---------- Trecho do texto ----------

O professor Mauricio Érnica, da Faculdade de Educação da Unicamp, publicou, em junho de 2017, um artigo na revista Página 22, do Centro de Estudos em Sustentabilidade da FGV-SP, sobre a contribuição do sistema escolar na reprodução de desigualdades socioeconômicas e sobre como isso dificulta a inclusão social dos estudantes através da educação. Ernica sustenta que o papel da escola na reprodução de desigualdades não se deve apenas à pobreza econômica mas também ao acesso a oportunidades educacionais desenhadas para atender as necessidades educacionais específicas das famílias populares.
Nesta entrevista para a Fundação Maurício Sirotsky Sobrinho, o professor aprofunda os conceitos mostrados no artigo, discutindo o que é necessário para ampliar as políticas de inclusão.
Na sua opinião, romper a estigmatização que existe na periferia – um local estigmatizado pela violência, entre outras coisas – ajuda a romper um ciclo de desigualdades?
Antes de tudo, gostaria de tentar deixar um pouco mais preciso o que quero dizer quando me refiro a educação e desigualdade. Estou falando do direito à educação, da oportunidade de as pessoas terem acesso à escola, delas terem acesso à escolarização longa, e também do acesso aos saberes que são considerados importantes e que devem ser ensinados pela escola. Estou pensando na desigualdade em relação a esse direito. Na desigualdade que existe entre os grupos sociais para o acesso à escola e aos saberes escolares. O acesso à matrícula, o acesso à permanência na escola, à escolarização mais longa e o acesso à aprendizagem dos saberes que a sociedade considera que são saberes importantes para que as pessoas possam participar do mundo do trabalho, exercer sua cidadania, ter acesso à cultura, etc. Quanto a isso, o que existe é uma enorme desigualdade.
Precisamos detalhar essas desigualdades um pouco mais, trazendo dois elementos ao debate.

----------

_Tarefas propostas_.
a - Resuma em duas frases o texto sobre educação e desigualdade.
b - Prossiga o texto sobre educação e desigualdade a partir da última frase apresentada.

---------- Seção de dados ----------

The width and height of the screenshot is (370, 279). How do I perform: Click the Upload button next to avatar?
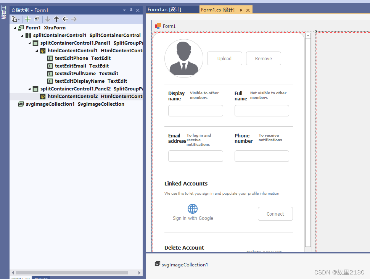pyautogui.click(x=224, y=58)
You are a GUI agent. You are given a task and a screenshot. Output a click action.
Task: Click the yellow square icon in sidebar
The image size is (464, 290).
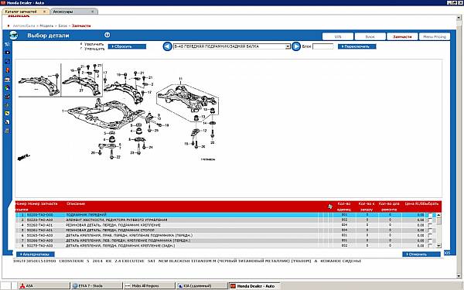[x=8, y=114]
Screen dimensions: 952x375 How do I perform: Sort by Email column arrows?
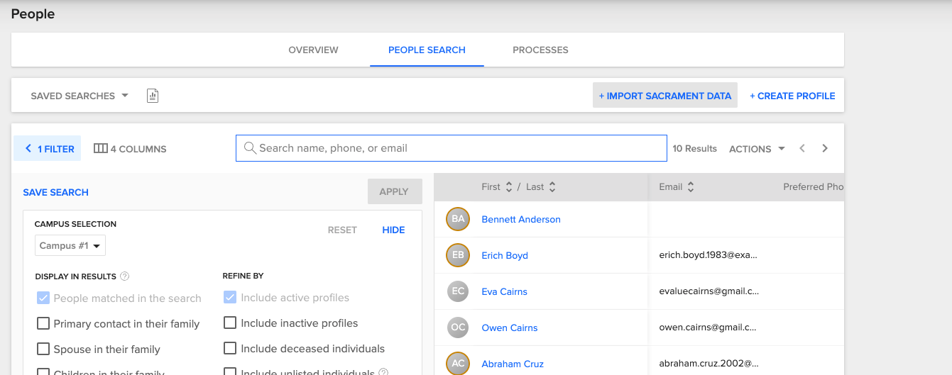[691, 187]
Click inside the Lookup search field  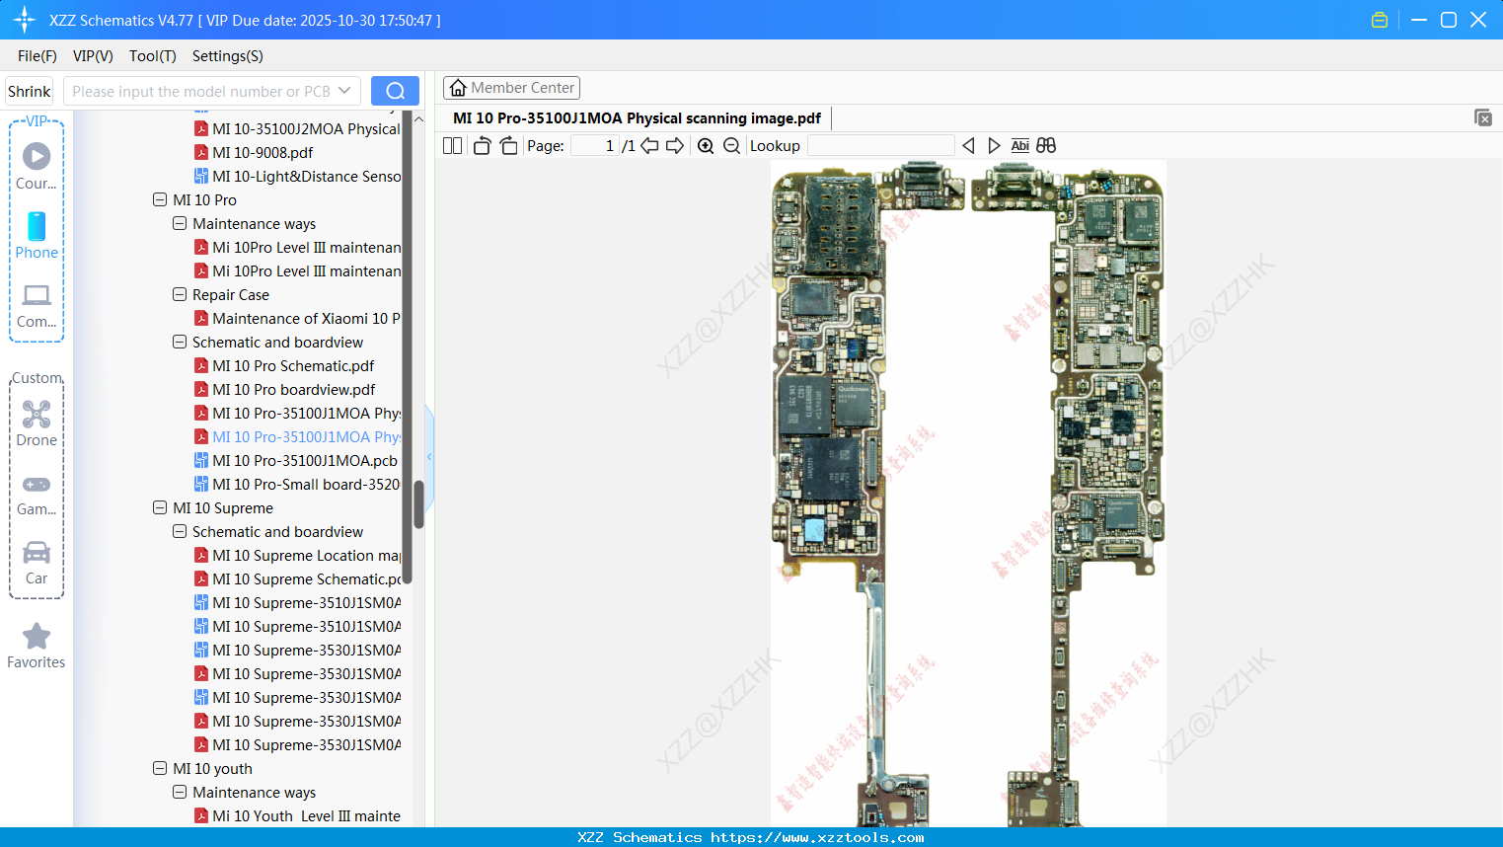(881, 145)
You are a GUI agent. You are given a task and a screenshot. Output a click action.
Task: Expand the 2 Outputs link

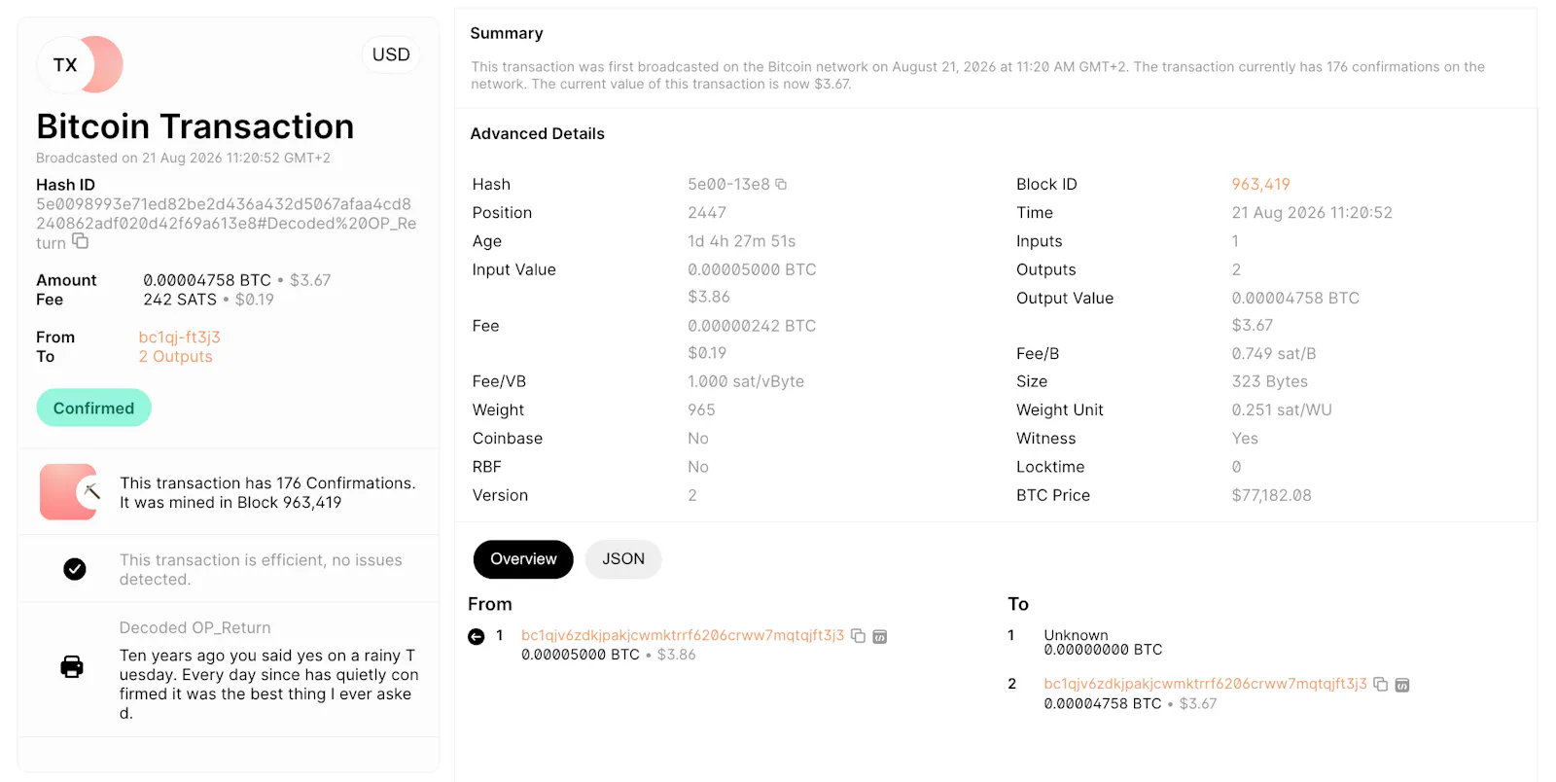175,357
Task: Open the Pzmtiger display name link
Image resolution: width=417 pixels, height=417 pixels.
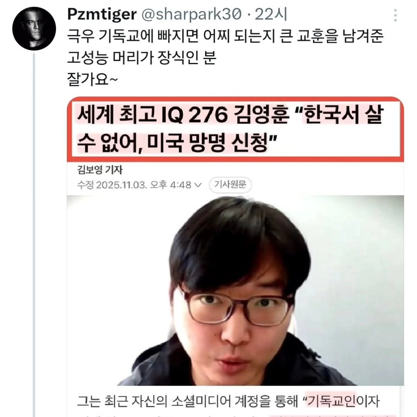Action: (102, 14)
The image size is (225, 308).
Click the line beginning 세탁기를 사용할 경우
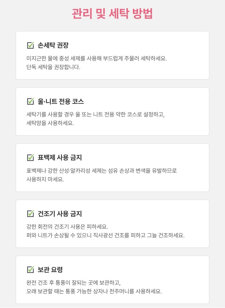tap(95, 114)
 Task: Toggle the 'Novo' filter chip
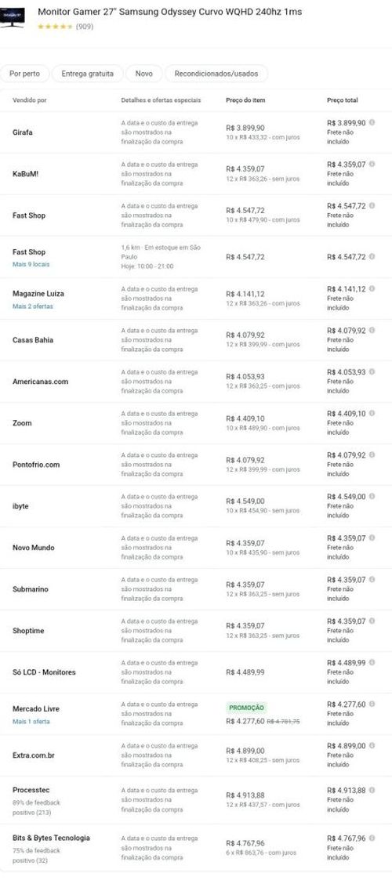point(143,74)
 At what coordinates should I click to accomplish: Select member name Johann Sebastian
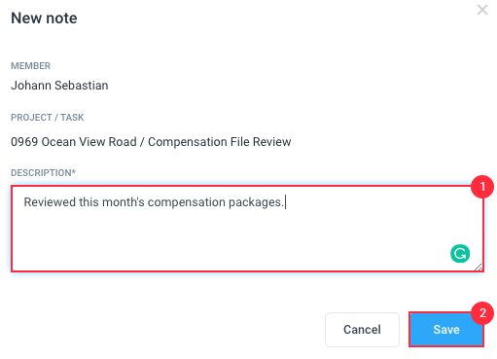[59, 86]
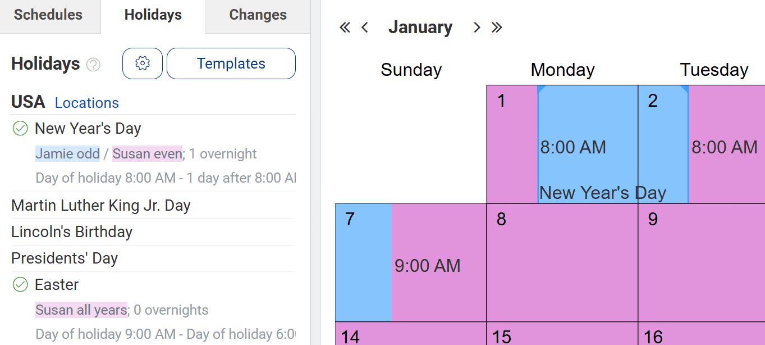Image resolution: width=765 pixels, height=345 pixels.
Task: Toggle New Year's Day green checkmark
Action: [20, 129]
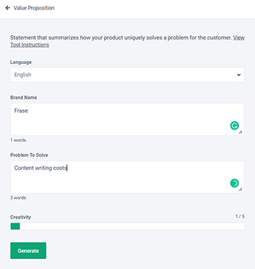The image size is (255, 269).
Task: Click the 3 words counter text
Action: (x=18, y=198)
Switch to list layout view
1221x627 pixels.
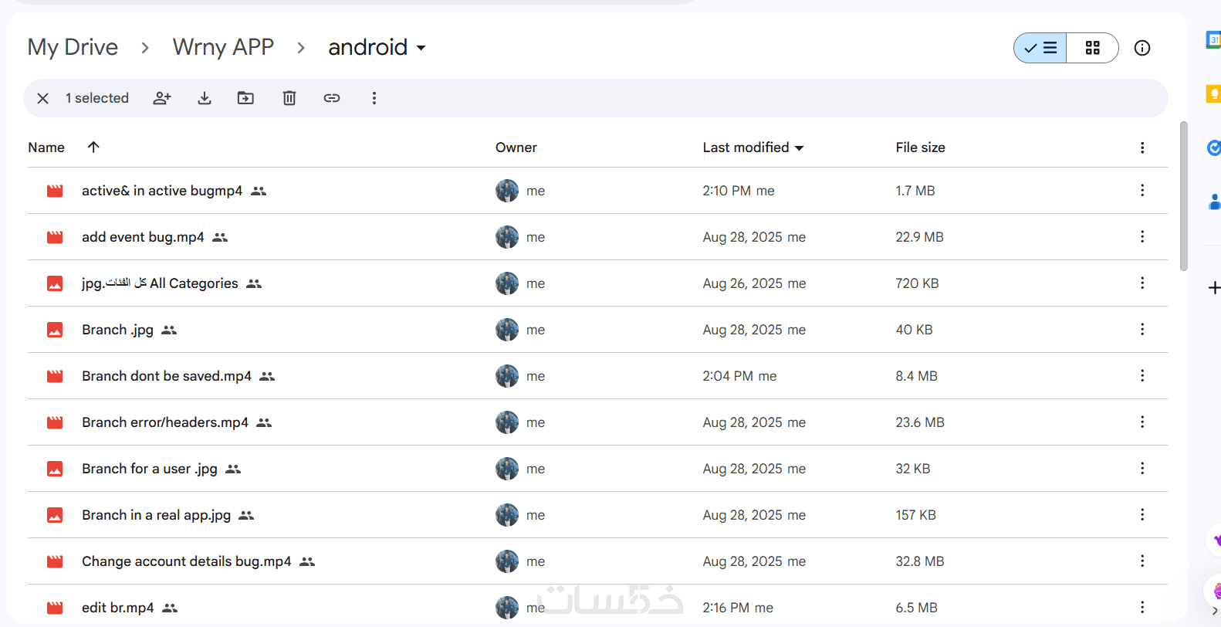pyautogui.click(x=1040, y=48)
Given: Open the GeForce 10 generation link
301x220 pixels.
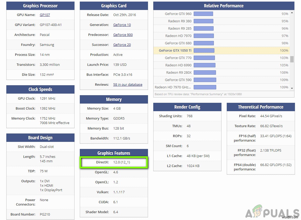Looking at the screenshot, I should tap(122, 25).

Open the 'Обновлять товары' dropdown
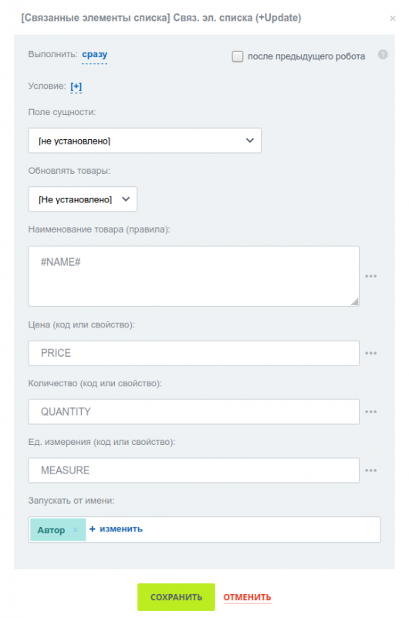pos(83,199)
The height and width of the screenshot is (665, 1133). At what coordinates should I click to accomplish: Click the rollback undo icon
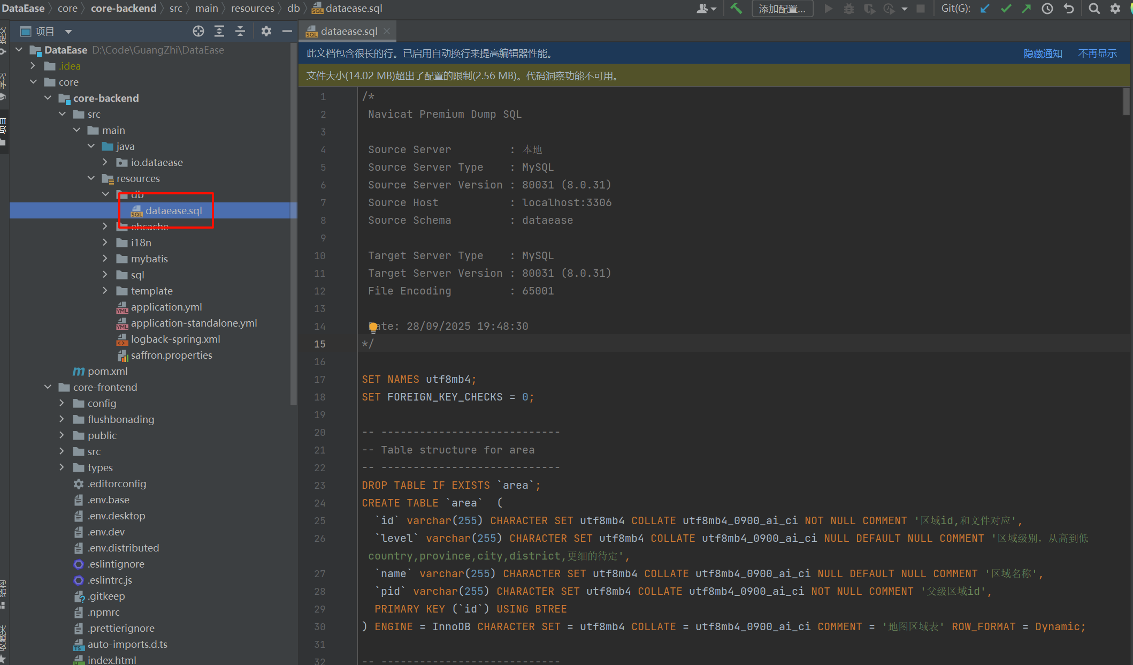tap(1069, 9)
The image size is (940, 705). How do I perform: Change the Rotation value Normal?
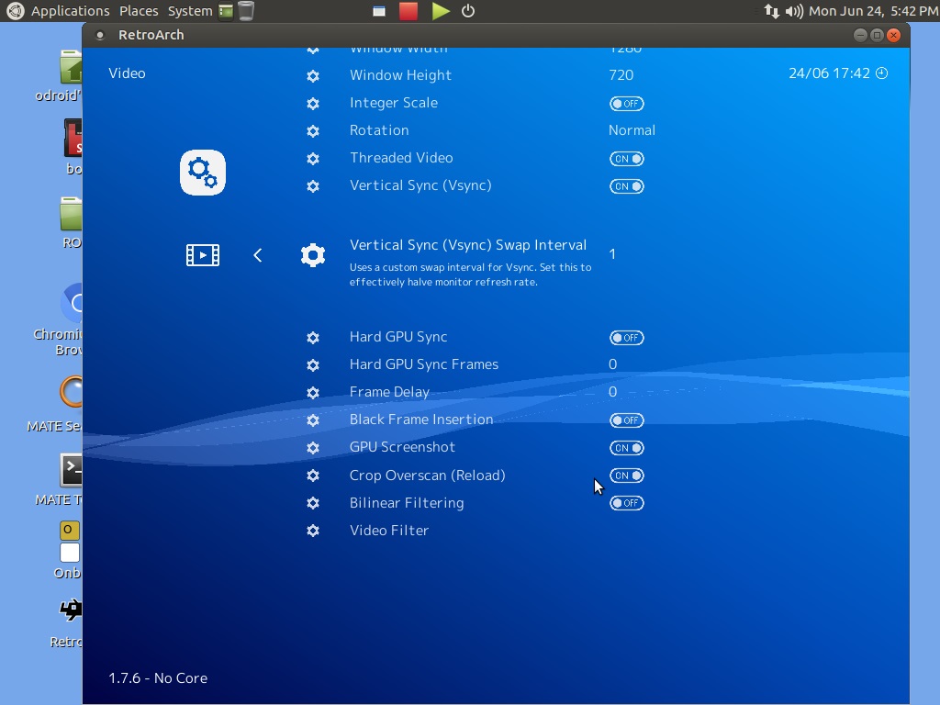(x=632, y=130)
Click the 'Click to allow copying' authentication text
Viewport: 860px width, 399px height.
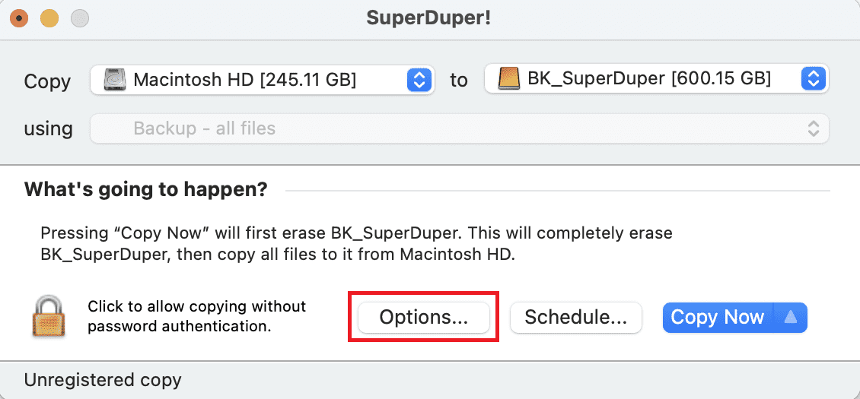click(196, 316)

----------

_Respostas por tarefa_.
a - Em artigo publicado em junho de 2017 na revista Página 22, o professor Mauricio Érnica, da Faculdade de Educação da Unicamp, sustenta que o papel da escola na reprodução de desigualdades socioeconômicas não se deve só à pobreza econômica, mas também ao acesso a oportunidades educacionais desenhadas para as necessidades das famílias populares. Em entrevista à Fundação Maurício Sirotsky Sobrinho, ele esclarece que se refere ao direito à educação (acesso à matrícula, à permanência na escola, à escolarização longa e aos saberes escolares) e afirma que, quanto a esse direito, há uma enorme desigualdade entre os grupos sociais.

b -
Em primeiro lugar, temos sempre que lembrar uma constatação que a sociologia da educação vem fazendo há uns 60 anos. Há uma enorme regularidade, encontrada em todos os lugares em que ela é medida, investigada, há uma enorme associação entre origem social e resultados escolares, tanto os resultados que se referem à trajetória escolar quanto os que se referem à aprendizagem. Essa associação pode ser medida. A forma como ela acontece nas diferentes realidades muda, mas ela sempre existe. A gente sabe que as famílias pertencentes aos grupos sociais economicamente mais pobres e cuja cultura é mais distante da cultura escolar e da cultura a ser transmitida pela escola são aquelas famílias que tendem a estar em desvantagem no sistema escolar, o que restringe suas chances de ter escolarização mais longa e nas carreiras escolares de maior prestígio.
Em segundo lugar, existe um conjunto de pesquisas que mostram, apoiadas em muitas evidências, que a oferta educacional nas periferias, ou nas regiões concentradoras de pobreza, é uma oferta de oportunidades educacionais mais restritas que a oferta existente nas regiões mais ricas, ou menos pobres. Esse é um outro fato.
Juntando esses dois elementos do debate, o que temos? Um quadro de discriminação negativa, um quadro que inverte o sentido do que deveria acontecer e aprofunda as desigualdades. A oferta de oportunidades educacionais é mais restrita e mais precária para as pessoas que já estão em posição de desvantagem. O resultado disso é que o sistema escolar aprofunda as desigualdades educacionais que já seriam reproduzidas em uma situação de oferta igual para todos os grupos.
Voltando à sua pergunta. Quando pesquisadores apresentam esses resultados a moradores das periferias, professores da rede pública, diretores de escola, gestores educacionais de escolas nas periferias, líderes comunitários, normalmente eles ficam incomodados. Dizem o seguinte: “puxa vida, a gente se esforça, tem tanta gente aqui se esforçando tanto, fazendo tanta coisa, existe tanta potência, e você nos conta isso? Parece que esse relato não leva em conta todo o esforço, toda a luta, todo o empenho que muitas pessoas da periferia fazem cotidianamente”.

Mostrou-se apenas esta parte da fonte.